= Parts of the exercise =
1) According to the almond pollination article, how much can the feeding needed to build a strong colony in the middle of winter cost?
2) Repeat, word for word, the part of the almond pollination article that runs from "You’ve likely seen" up to and including "shortage of bees.".

= Text to read =
## begin
BEE-CONOMICS – 2009 ALMOND POLLINATION

A Glut of Bees?
You’ve likely seen the ads in your local newspaper (from Bakersfield, to Sacramento) and you’ve likely been contacted by beekeepers for bees at bargain prices – a big switch from the last few years when there was a shortage of bees.

The reasons for the apparent surplus of bees in January are several-fold: more older acreage being pulled out than anticipated, growers cutting back on colonies per acre and less CCD (Colony Collapse Disorder) in bee operations. Also, some beekeepers bring bees to California every year without a contract, in anticipation of a hefty almond pollination price.

Getting 8-frame Colonies
To get a strong bee colony in the middle of winter (when almonds bloom) requires considerable feeding expense – up to $40/colony or more. Beekeepers that have a solid written agreement for 8-frame colonies will invest the necessary $ to build their bees to 8-frame strength. Many beekeepers do not invest in supplemental feeding because they figure it is not cost-effective to do so.

Strong colonies for almonds require extensive feeding before and after almond bloom. Feed needs of 8-frame colonies are far, far greater than for 4-frame colonies because of the simple equation that more bees consume more feed. Colonies that do not have adequate fall-winter feed will not be strong colonies for almonds. . We have financed some of our beekeepers so that they can afford the fall-winter feeding that is necessary to get the kind of bees you see in your orchard.
## end
= Data block =
## begin
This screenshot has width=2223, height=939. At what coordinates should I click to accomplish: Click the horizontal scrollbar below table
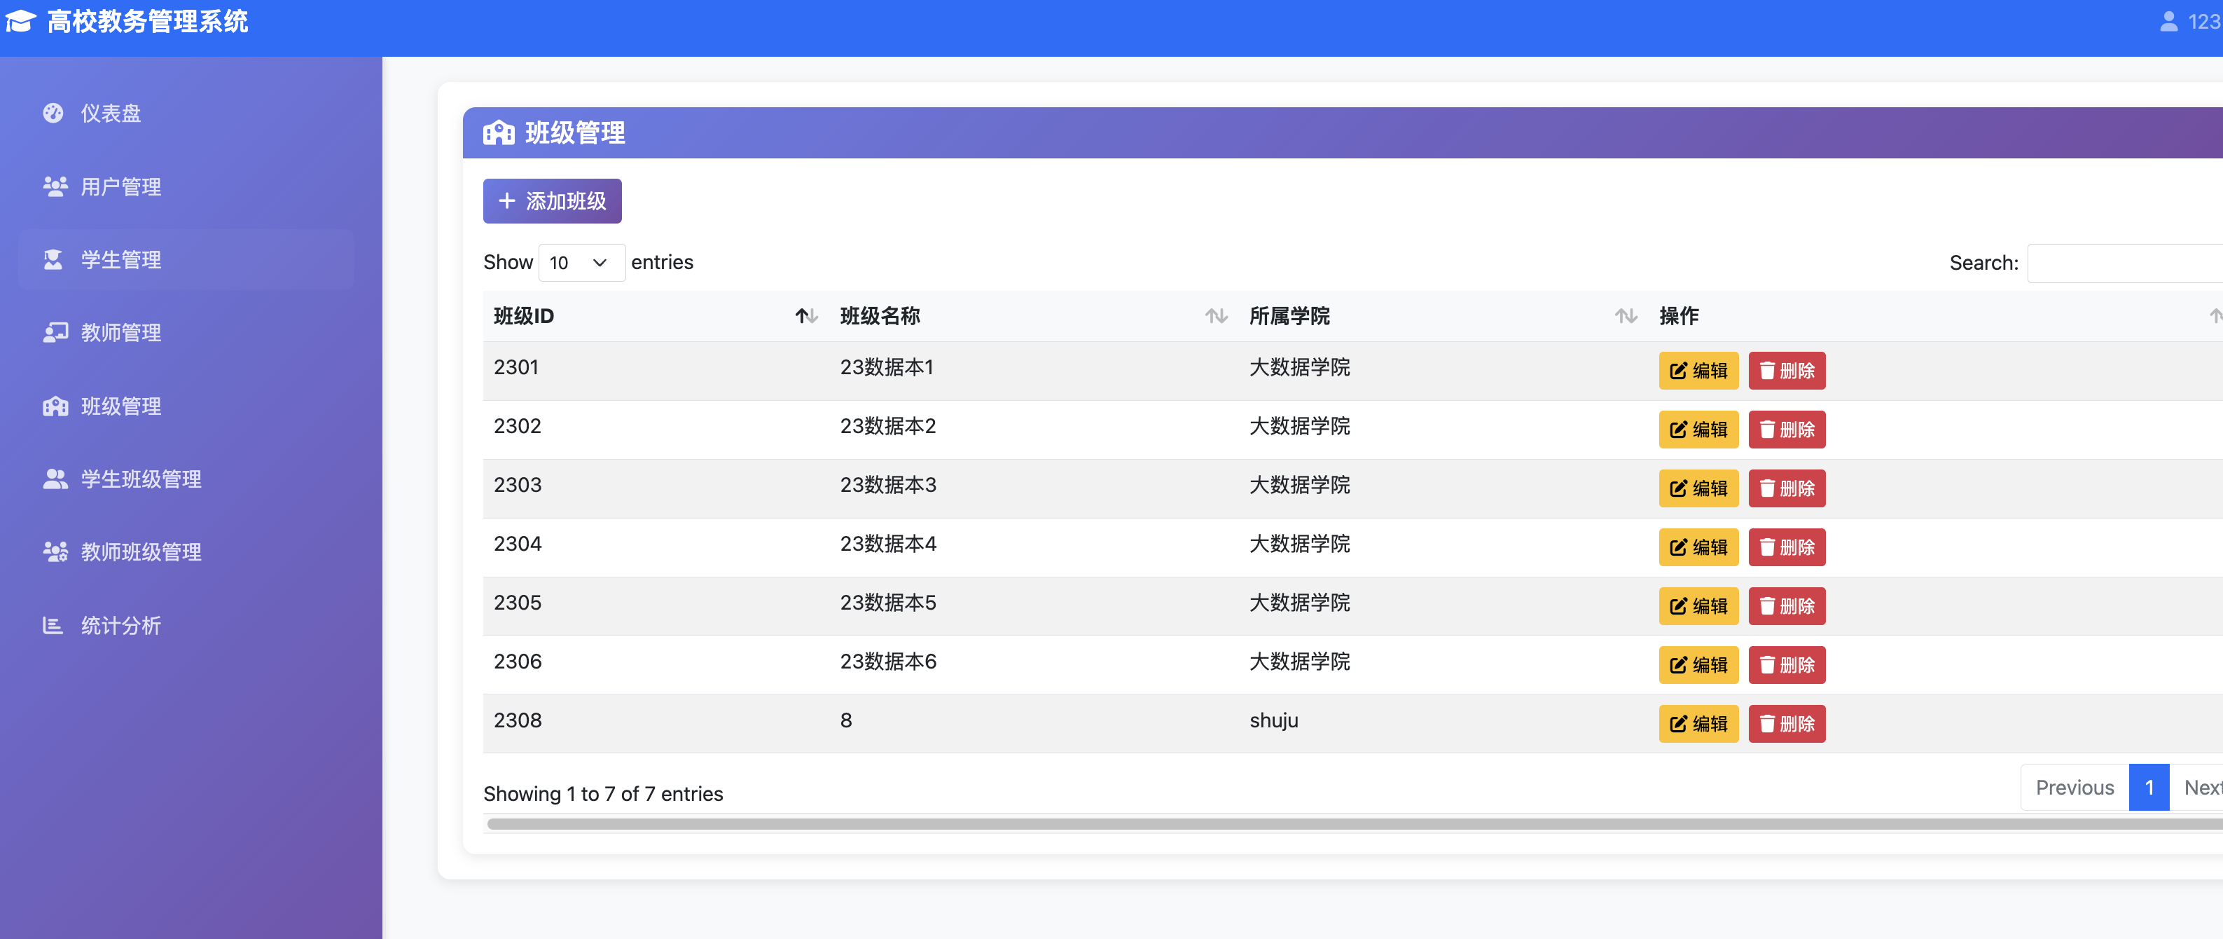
## end
= Worked answers =
1) Up to $40 per colony or more.

2)
You’ve likely seen the ads in your local newspaper (from Bakersfield, to Sacramento) and you’ve likely been contacted by beekeepers for bees at bargain prices – a big switch from the last few years when there was a shortage of bees.